Proprietary vs open embeddings and retrieval quality

  • Skepticism about relying on proprietary embedding services this early, given rapid model turnover and opaque training.
  • Others note many businesses are comfortable with closed models and may use such datasets as a low-cost evaluation basis.
  • Discussion that “embeddings aren’t magic”: similarity objectives need to match the retrieval task; “semantic meaning” is a vague target and not necessarily tuned for retrieval.

Vector search vs traditional information retrieval

  • Multiple comments stress that classic IR (BM25, keyword search, metadata) remains important.
  • A common mature pattern: use keyword/metadata search for first-pass recall, then embeddings for reranking or catching misses.
  • Critique of “vector-only” systems built quickly for demos; they may be weaker than hybrid approaches.

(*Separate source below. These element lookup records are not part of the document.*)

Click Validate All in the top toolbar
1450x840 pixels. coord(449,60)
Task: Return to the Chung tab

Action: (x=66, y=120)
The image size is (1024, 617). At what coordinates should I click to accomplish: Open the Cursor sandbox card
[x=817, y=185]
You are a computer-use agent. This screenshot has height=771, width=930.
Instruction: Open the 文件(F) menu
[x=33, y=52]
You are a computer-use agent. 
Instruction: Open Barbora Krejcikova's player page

JVector, large indexes, and segmentation

  • JVector supports building indexes larger than RAM by using compressed vectors (PQ) during index construction while keeping edge lists in memory.
  • Reported benchmarks show near-zero accuracy loss vs building with raw vectors.
  • Comparison to DiskANN’s partition-and-merge approach: JVector compresses incrementally; DiskANN partitions and merges, increasing construction cost.
  • Complexity of segmented search is debated; some argue theoretical O(N) vs O(log N) analysis is less useful than empirical performance.

System behavior: swap, JVM, and hardware

  • Several comments note Linux may swap even with free RAM, heavily affecting performance.
  • Workarounds discussed: disabling swap, tuning swappiness, using mlock, or careful JVM heap sizing.
  • Laptops with 36–64GB+ RAM (including “mobile workstations” and high-end Macs) are considered adequate for the described index.

Ecosystem and alternatives

  • Alternatives mentioned: pgvector in Postgres, hosted vector services, and hybrid models like ColBERT.
  • Some ask about best vector DB choices; advice includes starting with vector extensions in existing databases for simplicity.
  • Wikipedia database dumps and precomputed embedding datasets are highlighted as free resources.